10 Epic Posts to Improve Your Blog Content

Are you overwhelmed by the amount of blogging tips posts out there? Do you just want to find some great new reads? Discover 10 great posts about blogging, social media marketing and more in part seven of my blog series below - introducing the "improving your content" edition.
Useful posts resources for bloggers to improve content
If you want more than just a list of post ideas and instead are searching for inspiration, the post How to Come Up With 50 Content Ideas in 30 Minutes or Less on Boom Social is a seriously awesome list of resources, places and tips to head to every time you get a little stuck.

If you've not got the time to be searching for inspiration on various websites, the post The Ultimate Guide to Blog Post Ideas on Elembee gives you plenty of prompts and pointers for your next brainstorming session. 

We could probably all do with re-visiting our archives and bringing them back to life. The post, A Brief Guide to Fixing Your Old, Neglected And Broken Content on Copyblogger teaches us just what we can be doing to keep the traffic coming to those older posts - with plenty of things I hadn't even thought of.

So our content is good, but how can we make it great? The post Generating Better Content Ideas on Kaiserthesage provides loads of great tools and effective strategies to help us to take it to the next level.

The post How Long Should it Take to Write an Epic Post on Write to Done really got me thinking about the process of writing posts and how we don't necessarily need to work longer or harder, but how we need to work smarter. 
Looking at more than just what you're writing, the post How to Get People to Actually Read Your Content on Coschedule will get you looking into where your readers are focusing, what they're using to read and what else will keep their attention on your content, all to help you optimise your posts for maximum impact.

You've probably noticed that I can't stop talking about 'evergreen content' lately, but the post The True Power of Evergreen Content on The Moz Blog will prove to you just why you need to be using it to improve your content.

Her blog is my current favourite, but the post How to Consistently Write Better Blog Posts on Blog Genie has an awesome blog post template that's more than just your "do this, don't do that" - it gets you thinking, researching and responding to the needs of your readers.

With tasks and tips, the post How to Create Content for Your Ideal Readers on Jennypurr will help you to identify exactly what your ideal readers need and want, and how you can go about providing that. 
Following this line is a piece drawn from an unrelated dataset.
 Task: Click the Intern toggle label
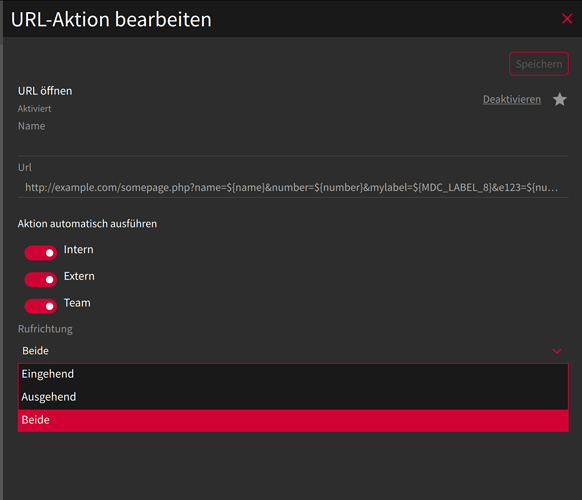coord(78,249)
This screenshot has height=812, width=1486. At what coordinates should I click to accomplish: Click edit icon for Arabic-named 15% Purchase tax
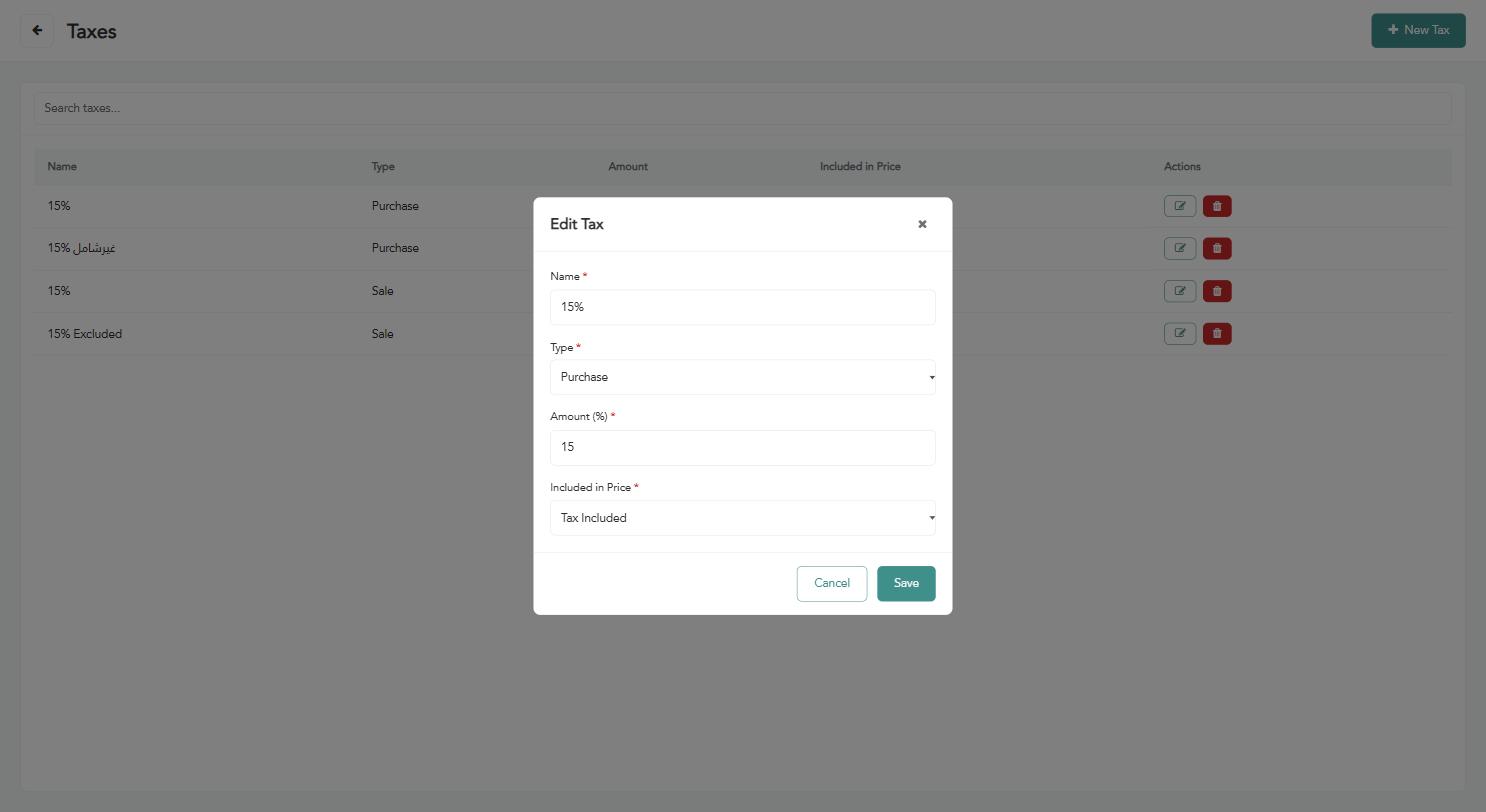coord(1180,248)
The seriously epic Buffer blog needs no introduction here on Autumn Leaves, but the post 6 Foolproof Methods for Creating the Top Content on Any Topic on Buffer is one of the best posts I've read over there for teaching us how to make even the best content better.

Over to you...
Which of the above posts did you find most interesting to read? Have you read any useful blogging posts lately that you would recommend to myself and other Autumn Leaves readers? Or have you written any that you'd like to share? Leave your answers in the comments below. 
Want to talk more about this 1:1? Then why not email me? :)
You might also like to read...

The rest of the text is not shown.